December 8, 2011

Superheroes & Angels

Grief is a weird thing. It's strange, unpredictable, terrifying, and sometimes awkward. 

It's easy to feel comforted by family and by laughter of happy memories, but on a moment's notice the laughs quickly turn to tears. Maybe it's an expression in a photo, or a memory lingering in your mind that reminds you things aren't the same. For me, the moments when I notice the absence of a laugh or the spark of a story are the ones that weigh most heavy.

My aunt passed away on Monday after bravely beating back cancer for six years. Without a doubt, she is the bravest person I've ever known. She lived her best life; loving with all she had and enduring unimaginable pain with a gracious smile, all so that we could enjoy her for as long as she could possibly handle it.

She was a superhero, a warrior...and over the course of the last few years, she made people around her believe she was unbeatable. Incredibly, she did it all with grace and acceptance. She could have been bitter or angry and dwelled on the unfairness of it all, but that attitude would have killed her a long time ago. Instead, she proceeded with her kind reserve and spunk for which we all knew her best. Along the way, she inspired all those around her to live more intentionally, boldly, and graciously.

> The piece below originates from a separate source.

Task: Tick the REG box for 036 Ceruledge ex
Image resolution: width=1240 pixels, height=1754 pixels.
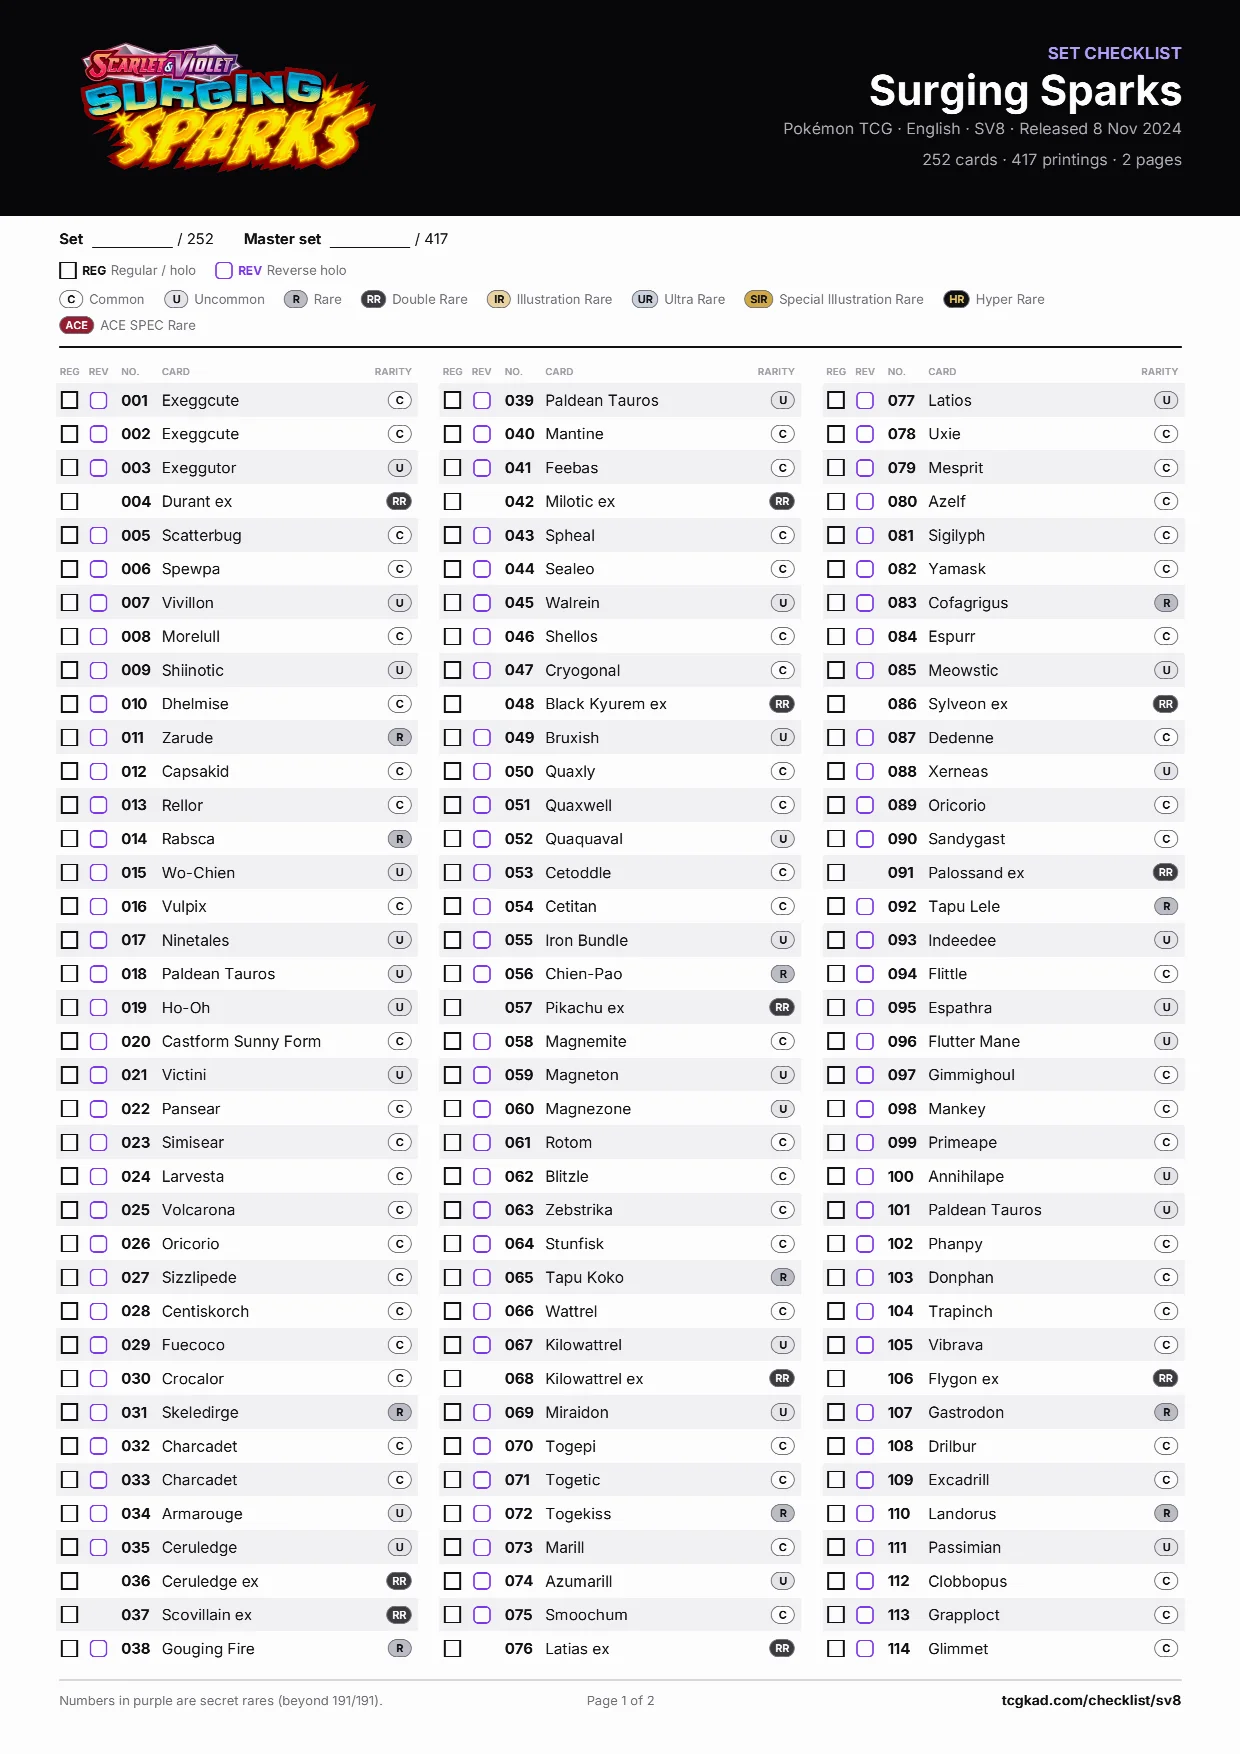Action: [x=69, y=1581]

I knew before I even answered my phone at 5:45 Monday morning. As soon as I saw my mom's caller ID, my brain rushed through a panicky thought I know what this must be, but if I don't answer the call maybe it won't be real. Maybe my mom forgot about the time change? I hope this isn't what I think... "Hello?" I said in a groveled, half-asleep voice.

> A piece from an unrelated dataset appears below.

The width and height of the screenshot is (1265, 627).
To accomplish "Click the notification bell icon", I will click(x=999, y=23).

And so the week of tears, hugs, plane tickets, work arrangements, and missed calls with accompanying voice messages of love and support began... 

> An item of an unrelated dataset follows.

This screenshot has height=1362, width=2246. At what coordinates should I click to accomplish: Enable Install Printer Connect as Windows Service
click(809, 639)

As much as I knew I needed to be home, part of me was terrified. It's almost as if being in a faraway place keeps the gravity of the situation off in the distance. It's scary anticipating the wall of emotion that you know will inevitably hit you the instant you're physically in a place in which your loved one spent a lot of time.

Awful as they may be, they are emotions that need to be felt, recognized, and healed through the love and support of family and friends.

Three years ago, my aunt, uncle, and cousins came to visit me during my last week in Rome. We stayed in a rented apartment just a block away from the Spanish Steps and I proudly paraded my family around the city I was head over heels for. We cooked beautiful, huge dinners in the apartment and haphazardly slept on pullout couches and mattresses. (And nearly every night I had something outrageous to say in my sleep, which gave everyone a good laugh in the morning).

I cherish that trip so much. It was during that period when I realized that even though cancer has the power to eat through a body, it can't come close to a soul. Even as my aunt's disease spread, shrunk, grew, and morphed inside her body, she was transforming her life outside her skin. She was living in exultation, genuinely cherishing her family and friends and soaking in the scenery and smells every single day. 

She was perseverance, grace, kindness, and love. Those are things that no disease -- not even cancer -- can ever, ever take away.